Re: [Patch v3 Part2 4/9] x86/microcode: Do not call apply_microcode() on sibling threads

From: Borislav Petkov
Date: Wed Feb 01 2023 - 17:41:11 EST


On Wed, Feb 01, 2023 at 02:21:18PM -0800, Dave Hansen wrote:
> That works great, unless T0 experiences an error. In that case, T0 will
> jump out of __reload_late() after failing to do the update. T1 will
> come bumbling along after it and will enter ->apply_microcode(),
> blissfully unaware of T0's failure. T1 will assume that it is supposed
> to do T0's job, noting "rev < mc->hdr.rev". T1 will write the MSR while
> T0 is off doing god knows what.
>
> T1 should not even be attempting to do ->apply_microcode() because T0 is
> not quiescent.

Yah, thanks for explaining properly.

So, if T0 fails, then we will say that it failed. The ->apply_microcode()
call on T1 was never meant to apply any microcode - just to update the
cached data.

Now, if T0 fails, then it doesn't matter what T1 does - you have a
bigger problem:

A subset of the cores is running with new microcode while other subset
with the old one. Now this is a shit situation I don't want to be in.

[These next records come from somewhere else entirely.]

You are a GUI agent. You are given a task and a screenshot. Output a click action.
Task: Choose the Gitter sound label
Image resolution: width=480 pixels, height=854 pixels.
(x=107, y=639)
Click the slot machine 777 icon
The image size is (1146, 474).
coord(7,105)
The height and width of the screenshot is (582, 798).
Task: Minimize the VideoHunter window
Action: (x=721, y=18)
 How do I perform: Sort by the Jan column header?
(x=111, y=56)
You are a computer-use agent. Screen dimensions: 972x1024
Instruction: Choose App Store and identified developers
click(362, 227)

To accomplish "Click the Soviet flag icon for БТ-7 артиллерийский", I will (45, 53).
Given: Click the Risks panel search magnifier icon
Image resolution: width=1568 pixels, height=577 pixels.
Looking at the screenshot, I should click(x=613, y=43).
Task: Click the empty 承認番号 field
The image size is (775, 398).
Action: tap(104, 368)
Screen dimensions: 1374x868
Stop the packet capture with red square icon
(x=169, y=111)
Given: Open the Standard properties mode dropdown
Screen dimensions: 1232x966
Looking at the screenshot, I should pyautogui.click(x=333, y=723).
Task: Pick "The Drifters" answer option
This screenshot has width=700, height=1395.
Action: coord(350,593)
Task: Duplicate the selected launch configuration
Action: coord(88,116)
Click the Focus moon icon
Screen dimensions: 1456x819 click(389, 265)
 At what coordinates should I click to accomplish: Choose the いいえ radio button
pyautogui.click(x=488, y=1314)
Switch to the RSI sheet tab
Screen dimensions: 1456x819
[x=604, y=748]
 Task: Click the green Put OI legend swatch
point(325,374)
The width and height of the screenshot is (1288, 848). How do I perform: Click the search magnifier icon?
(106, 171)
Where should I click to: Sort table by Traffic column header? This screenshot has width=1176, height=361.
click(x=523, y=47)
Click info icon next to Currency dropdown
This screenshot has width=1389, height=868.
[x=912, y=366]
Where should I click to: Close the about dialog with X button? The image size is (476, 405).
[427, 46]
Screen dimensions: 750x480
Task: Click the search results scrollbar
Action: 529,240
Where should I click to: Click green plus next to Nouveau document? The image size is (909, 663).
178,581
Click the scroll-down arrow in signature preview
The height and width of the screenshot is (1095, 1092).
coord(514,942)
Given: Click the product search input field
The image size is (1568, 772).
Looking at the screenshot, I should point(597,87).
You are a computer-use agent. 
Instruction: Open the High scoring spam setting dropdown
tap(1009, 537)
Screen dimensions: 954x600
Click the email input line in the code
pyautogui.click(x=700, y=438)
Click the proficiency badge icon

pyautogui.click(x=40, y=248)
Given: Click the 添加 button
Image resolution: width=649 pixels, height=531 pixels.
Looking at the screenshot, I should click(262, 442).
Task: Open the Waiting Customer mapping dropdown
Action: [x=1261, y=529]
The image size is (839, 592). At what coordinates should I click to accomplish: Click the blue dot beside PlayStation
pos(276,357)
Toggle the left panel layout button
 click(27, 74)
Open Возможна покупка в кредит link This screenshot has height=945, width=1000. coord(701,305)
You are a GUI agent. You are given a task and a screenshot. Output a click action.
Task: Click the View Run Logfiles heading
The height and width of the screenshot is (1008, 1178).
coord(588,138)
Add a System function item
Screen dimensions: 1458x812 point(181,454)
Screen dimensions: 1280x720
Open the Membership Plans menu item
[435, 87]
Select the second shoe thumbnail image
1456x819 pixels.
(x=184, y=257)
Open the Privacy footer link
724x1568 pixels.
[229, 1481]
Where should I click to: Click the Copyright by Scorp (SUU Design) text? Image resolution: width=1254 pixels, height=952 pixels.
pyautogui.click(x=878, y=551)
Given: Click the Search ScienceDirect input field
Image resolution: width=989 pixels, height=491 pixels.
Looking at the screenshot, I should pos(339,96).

And I don't have a good way out of it.

Revert to the old patch? Maybe...

Retry to application on all again with the hope that it works this time?

What if some core touches a MSR being added with the new microcode
patch?

Late loading is a big PITA. As we've been preaching for a while now.

--
Regards/Gruss,
Boris.

https://people.kernel.org/tglx/notes-about-netiquette